The Triumph Tree:Scotland earliest poetry 550-1350. should still be out on canongate. great book, and in languages that aren't gaelic!
still if gaelic's your thing you could do a lot worse than

An Leabhar Mor The great book of gaelic, which is just lovely

while it doesn't have the artwork of the above meg bateman's collection of scottish religious poetry is a nice companion piece the the triumph tree and easily offsets the stereotypical image of scottish protestants as frigid calvinist types, even if they do seem to want to cling to it these days (did i live on the islands, er, well yes i did)

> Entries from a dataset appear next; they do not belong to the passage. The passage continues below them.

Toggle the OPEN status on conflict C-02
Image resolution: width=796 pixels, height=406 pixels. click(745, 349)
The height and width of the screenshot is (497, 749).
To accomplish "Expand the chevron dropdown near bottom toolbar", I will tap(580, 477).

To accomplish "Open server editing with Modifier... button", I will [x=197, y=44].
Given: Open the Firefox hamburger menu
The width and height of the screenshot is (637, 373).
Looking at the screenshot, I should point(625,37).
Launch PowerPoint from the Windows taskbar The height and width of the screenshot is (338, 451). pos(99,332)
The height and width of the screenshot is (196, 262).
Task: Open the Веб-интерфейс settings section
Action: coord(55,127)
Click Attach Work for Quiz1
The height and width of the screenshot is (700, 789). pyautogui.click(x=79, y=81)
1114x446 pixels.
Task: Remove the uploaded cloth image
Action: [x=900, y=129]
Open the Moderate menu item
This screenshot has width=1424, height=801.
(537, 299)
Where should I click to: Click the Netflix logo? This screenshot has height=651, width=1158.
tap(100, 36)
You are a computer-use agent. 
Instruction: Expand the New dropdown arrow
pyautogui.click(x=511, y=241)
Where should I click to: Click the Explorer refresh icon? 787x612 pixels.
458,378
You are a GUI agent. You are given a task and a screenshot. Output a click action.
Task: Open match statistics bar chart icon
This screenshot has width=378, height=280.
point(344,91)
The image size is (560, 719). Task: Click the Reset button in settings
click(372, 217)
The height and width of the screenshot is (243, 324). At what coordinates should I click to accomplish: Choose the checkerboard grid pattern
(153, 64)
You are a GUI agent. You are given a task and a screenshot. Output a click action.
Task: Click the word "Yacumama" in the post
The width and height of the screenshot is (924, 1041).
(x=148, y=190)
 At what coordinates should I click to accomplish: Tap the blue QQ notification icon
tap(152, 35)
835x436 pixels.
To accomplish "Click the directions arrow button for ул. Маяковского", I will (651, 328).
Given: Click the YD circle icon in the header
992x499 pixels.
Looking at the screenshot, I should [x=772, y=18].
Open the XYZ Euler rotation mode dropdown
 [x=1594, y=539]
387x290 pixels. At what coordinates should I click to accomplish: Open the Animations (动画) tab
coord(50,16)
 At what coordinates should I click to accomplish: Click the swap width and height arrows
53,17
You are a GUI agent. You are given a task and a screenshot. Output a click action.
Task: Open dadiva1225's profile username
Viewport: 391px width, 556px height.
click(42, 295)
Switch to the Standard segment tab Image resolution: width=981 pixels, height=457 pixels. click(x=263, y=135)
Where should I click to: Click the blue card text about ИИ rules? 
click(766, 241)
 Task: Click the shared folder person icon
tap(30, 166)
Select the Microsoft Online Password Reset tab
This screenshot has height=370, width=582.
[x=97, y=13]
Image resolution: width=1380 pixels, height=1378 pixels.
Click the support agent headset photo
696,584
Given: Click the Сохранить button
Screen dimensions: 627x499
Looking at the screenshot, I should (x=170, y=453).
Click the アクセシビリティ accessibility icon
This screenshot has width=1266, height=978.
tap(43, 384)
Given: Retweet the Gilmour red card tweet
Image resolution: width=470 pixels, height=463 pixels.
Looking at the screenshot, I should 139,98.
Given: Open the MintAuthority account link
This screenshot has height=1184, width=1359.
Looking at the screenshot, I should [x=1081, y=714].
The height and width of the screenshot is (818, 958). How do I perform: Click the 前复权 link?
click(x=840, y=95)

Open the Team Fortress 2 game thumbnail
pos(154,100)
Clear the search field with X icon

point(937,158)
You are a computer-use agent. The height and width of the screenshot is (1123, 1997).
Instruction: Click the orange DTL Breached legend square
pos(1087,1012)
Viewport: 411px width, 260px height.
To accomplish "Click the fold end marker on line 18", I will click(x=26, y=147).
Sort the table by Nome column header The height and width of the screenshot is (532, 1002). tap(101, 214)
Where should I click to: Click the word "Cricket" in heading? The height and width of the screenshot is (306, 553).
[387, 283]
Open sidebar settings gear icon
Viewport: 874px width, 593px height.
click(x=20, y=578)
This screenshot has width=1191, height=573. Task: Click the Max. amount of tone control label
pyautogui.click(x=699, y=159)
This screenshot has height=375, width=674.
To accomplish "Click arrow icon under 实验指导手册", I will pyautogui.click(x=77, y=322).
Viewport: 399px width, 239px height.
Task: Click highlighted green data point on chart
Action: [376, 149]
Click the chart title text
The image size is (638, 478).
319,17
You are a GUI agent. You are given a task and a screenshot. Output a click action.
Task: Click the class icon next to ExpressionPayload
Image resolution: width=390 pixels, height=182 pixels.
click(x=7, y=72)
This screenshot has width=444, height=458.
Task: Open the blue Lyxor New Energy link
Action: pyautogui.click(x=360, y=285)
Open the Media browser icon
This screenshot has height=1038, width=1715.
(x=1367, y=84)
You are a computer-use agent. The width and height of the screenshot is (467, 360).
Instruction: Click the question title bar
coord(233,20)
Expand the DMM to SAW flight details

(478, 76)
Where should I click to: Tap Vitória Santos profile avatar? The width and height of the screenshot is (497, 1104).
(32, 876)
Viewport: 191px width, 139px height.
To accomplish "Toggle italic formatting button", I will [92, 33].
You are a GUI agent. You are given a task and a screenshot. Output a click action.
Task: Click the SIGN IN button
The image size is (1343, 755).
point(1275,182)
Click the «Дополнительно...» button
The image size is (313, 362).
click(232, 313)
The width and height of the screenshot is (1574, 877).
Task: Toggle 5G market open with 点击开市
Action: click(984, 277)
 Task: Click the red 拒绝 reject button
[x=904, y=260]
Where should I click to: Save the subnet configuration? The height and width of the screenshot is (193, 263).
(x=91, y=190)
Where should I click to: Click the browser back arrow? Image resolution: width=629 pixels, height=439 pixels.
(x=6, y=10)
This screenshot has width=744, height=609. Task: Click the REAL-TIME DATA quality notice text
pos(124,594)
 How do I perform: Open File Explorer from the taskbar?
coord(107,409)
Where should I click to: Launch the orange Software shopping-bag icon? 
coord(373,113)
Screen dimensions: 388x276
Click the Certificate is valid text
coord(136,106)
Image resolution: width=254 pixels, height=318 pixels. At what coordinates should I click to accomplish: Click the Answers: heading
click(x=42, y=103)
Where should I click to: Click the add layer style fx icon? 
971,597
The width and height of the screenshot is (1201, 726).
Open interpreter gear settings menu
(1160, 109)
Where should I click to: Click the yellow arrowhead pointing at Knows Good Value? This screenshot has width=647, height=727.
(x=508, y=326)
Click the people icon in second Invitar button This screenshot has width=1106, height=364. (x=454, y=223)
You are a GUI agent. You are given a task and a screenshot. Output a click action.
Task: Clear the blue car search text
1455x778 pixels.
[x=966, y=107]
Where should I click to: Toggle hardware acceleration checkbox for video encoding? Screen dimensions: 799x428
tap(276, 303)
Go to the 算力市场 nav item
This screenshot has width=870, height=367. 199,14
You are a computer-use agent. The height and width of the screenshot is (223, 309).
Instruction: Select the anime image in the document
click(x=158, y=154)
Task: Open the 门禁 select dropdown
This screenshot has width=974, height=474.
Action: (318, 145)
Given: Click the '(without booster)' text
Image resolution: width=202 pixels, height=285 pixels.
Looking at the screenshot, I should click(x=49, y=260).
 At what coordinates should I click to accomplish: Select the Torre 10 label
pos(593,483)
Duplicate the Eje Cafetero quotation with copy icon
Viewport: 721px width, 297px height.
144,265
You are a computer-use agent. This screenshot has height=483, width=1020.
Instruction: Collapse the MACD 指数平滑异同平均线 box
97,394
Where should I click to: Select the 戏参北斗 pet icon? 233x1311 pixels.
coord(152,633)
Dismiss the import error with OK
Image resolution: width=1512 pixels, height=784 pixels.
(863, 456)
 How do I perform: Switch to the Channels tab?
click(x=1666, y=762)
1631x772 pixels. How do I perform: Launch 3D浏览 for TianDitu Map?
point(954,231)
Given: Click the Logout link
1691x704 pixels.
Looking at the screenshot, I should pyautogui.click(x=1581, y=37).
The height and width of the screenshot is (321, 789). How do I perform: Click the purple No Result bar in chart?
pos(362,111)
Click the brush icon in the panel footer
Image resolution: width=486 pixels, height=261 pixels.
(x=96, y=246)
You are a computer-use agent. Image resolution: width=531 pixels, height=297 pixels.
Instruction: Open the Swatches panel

for a more up to date collection check out an tuil : anthology of 20th century gaelic poetry. again lovely and available in both the uk and the usa

all of the above are bilingual versions should you want to do that to your tongue

in english my first stop would be douglas dunn's twentieth century scottish poetry which is a fine overview
then i'd be having norman maccaig's collected poems, the hardback, which comes with a rather lovely spoken word cd. unsure if this is still available so if not and you fancy it get in touch and we can come to an arrangement

anything by meg bateman not least because everyone should be able to use the word aotromachd

anything, except her poetry for childen, by carol ann duffy. my current favourite remains he world's wife

pretty much anything by aonghas macneacail who'd i'd go as far as to say is one of our best poets in gaelic or english but, in typically scottish fashion,has books out of print!

that should about do it. and you never know, if you're profligate in your buying you might even stumble across me!